Extracted text:
(begin)
GUAM - The first public hearing on the Draft Environmental Impact Statement was held Thursday evening at Southern High School in Santa Rita. Approximately 319 island residents participated, some to listen to proposed plans, while others provided comment on the marine relocation from Okinawa to Guam.

Joint Guam Program Office Chief of Staff colonel Paul Pohn presented the military's proposed actions for the buildup. Those proposals include developing and constructing facilities and infrastructure to support approximately 8,600 marines and their 9,000 dependants, a new deep-draft wharf and turning basin along with shore side infrastructure improvements to be constructed at Apra Harbor to support U.S. Navy transient nuclear aircraft carriers, and finally develop facilities and infrastructure to support relocating 600 military personnel and their 900 dependants to establish and operate an army air and missile defense task force.

Residents were informed that the hearing would only allow for them to submit comments, and not debate their concerns with military officials. While the population increase is dependant upon the funding available to begin the buildup, Pohn says the military's goal is to use as much DOD land as possible, as he says it's still too soon to determine what land is needed at this time.

Al San Agustin with the Chamoru tribe expressed how the military buildup would not be a good thing for the people of Guam, as it will negatively impact the future generations. Tribal chairman Frank Schacher says he has been carefully studying the draft EIS Schacher claims there is not one bit of information that shares the impacts of the Chamorro people. He adds that the DEIS Consists more of the questions that the military wants answered rather than what the people of Guam want.
(end)
Provided material:
(begin)
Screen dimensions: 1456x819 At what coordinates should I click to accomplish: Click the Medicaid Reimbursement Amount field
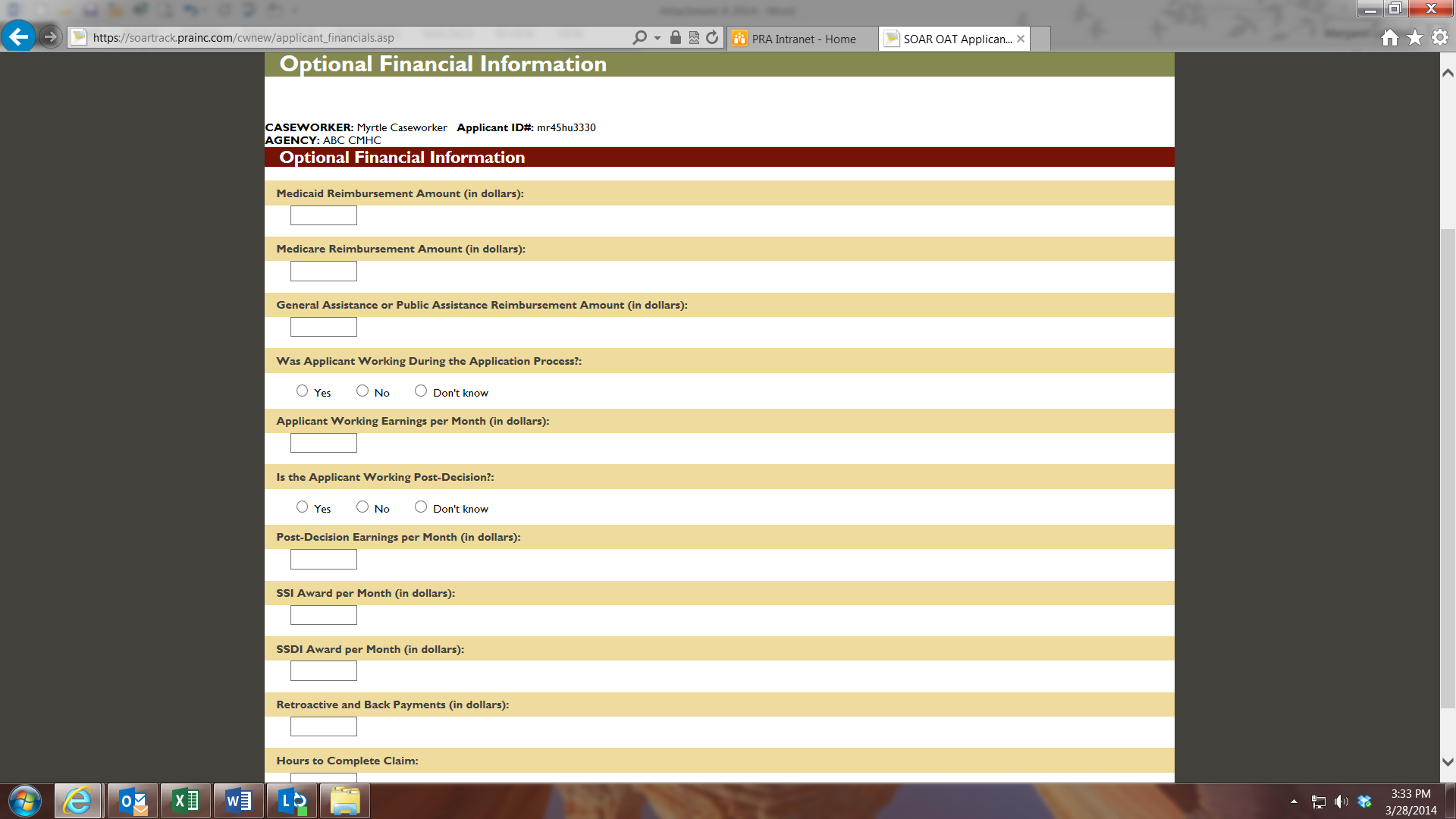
(end)
Problems and tasks:
**1)** Answer these questions using the article on the Guam hearing:
(a) About how many island residents took part in the first public hearing?
(b) At which harbor would the new deep-draft wharf and turning basin be built?
(c) Who is named as the tribal chairman?
**2)** Echo the part of the article on the Guam hearing that opens with the words containing "Joint Guam Program" and closes with "defense task force.".

Results of the exercise:
**1)**
(a) Approximately 319
(b) Apra Harbor
(c) Frank Schacher

**2)**
Joint Guam Program Office Chief of Staff colonel Paul Pohn presented the military's proposed actions for the buildup. Those proposals include developing and constructing facilities and infrastructure to support approximately 8,600 marines and their 9,000 dependants, a new deep-draft wharf and turning basin along with shore side infrastructure improvements to be constructed at Apra Harbor to support U.S. Navy transient nuclear aircraft carriers, and finally develop facilities and infrastructure to support relocating 600 military personnel and their 900 dependants to establish and operate an army air and missile defense task force.